房门轻响,门边的鱼缸震了震,水波一圈圈扩散,由小至大,缓缓消失。
鹿霜胸口发闷,撇起一角凸纹提花窗帘,手指扣到拉环,推拉门即开一臂宽缝。屋里明亮的橘黄灯光吞了外头微弱的光线,天空黑沉沉的。
她瞳孔稍缩眯起眼,鼻尖嗅到股淡淡的烟味。幽蓝暮色里,一点子猩红火光忽忽闪动,倏尔似掉落的流星,悬在半空。
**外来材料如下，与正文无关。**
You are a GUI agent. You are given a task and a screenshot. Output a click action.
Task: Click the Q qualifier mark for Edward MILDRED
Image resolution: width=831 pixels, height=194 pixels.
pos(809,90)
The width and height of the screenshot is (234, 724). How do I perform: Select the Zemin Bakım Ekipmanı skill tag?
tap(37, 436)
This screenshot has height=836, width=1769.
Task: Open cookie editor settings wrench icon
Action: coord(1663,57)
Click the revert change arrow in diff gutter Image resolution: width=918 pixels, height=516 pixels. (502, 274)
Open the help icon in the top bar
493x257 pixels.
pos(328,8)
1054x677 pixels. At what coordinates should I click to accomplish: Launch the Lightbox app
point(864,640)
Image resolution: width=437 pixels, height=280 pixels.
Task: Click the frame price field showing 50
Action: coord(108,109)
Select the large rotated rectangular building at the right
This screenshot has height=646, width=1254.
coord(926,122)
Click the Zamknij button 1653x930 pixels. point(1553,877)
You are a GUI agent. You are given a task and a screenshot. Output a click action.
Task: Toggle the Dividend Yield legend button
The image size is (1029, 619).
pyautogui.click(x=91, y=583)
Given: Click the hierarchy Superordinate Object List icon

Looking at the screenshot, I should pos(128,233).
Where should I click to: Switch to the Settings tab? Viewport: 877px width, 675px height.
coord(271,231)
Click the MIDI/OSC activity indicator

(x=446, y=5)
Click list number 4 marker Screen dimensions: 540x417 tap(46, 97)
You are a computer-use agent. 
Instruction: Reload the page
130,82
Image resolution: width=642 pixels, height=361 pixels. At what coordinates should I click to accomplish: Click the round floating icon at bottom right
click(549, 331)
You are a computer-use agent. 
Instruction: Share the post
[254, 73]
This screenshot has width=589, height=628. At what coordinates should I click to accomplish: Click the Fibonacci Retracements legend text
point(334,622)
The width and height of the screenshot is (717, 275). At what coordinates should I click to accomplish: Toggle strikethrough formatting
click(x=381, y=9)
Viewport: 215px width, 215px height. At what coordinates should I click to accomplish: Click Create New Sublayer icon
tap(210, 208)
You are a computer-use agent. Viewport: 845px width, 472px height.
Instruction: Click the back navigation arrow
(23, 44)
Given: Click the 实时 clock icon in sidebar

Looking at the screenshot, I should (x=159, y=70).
一缕缥缈的青烟徐徐袅绕,愈发模糊视线。
烟幕后头,男人身形挺拔。捻烟的手腕骨随意搭在栏杆外,视线从远方漫不经心移到她这儿来。
外面的阳台连通走廊,能从外面直接到这里。他应该刚走到这儿,没听到屋里的动静。
鹿霜吸了口气,两人视线撞到一处。淡漠的眼神,让鹿霜似感到在仰望白雪皑皑的高峰,空寂萧索。
“不出来?”男人倏然出声询问。
“不打扰沈先生。”女孩明眸善睐,回答非常体贴。
沈侓川掀眸睨她一眼。
鹿霜喉紧,苏月若嫁进沈家,她和沈侓川则成名义上的堂兄妹,可以跟着小辈们叫一声“七哥哥”。
她歪了歪头,“以后还请七哥哥关照。”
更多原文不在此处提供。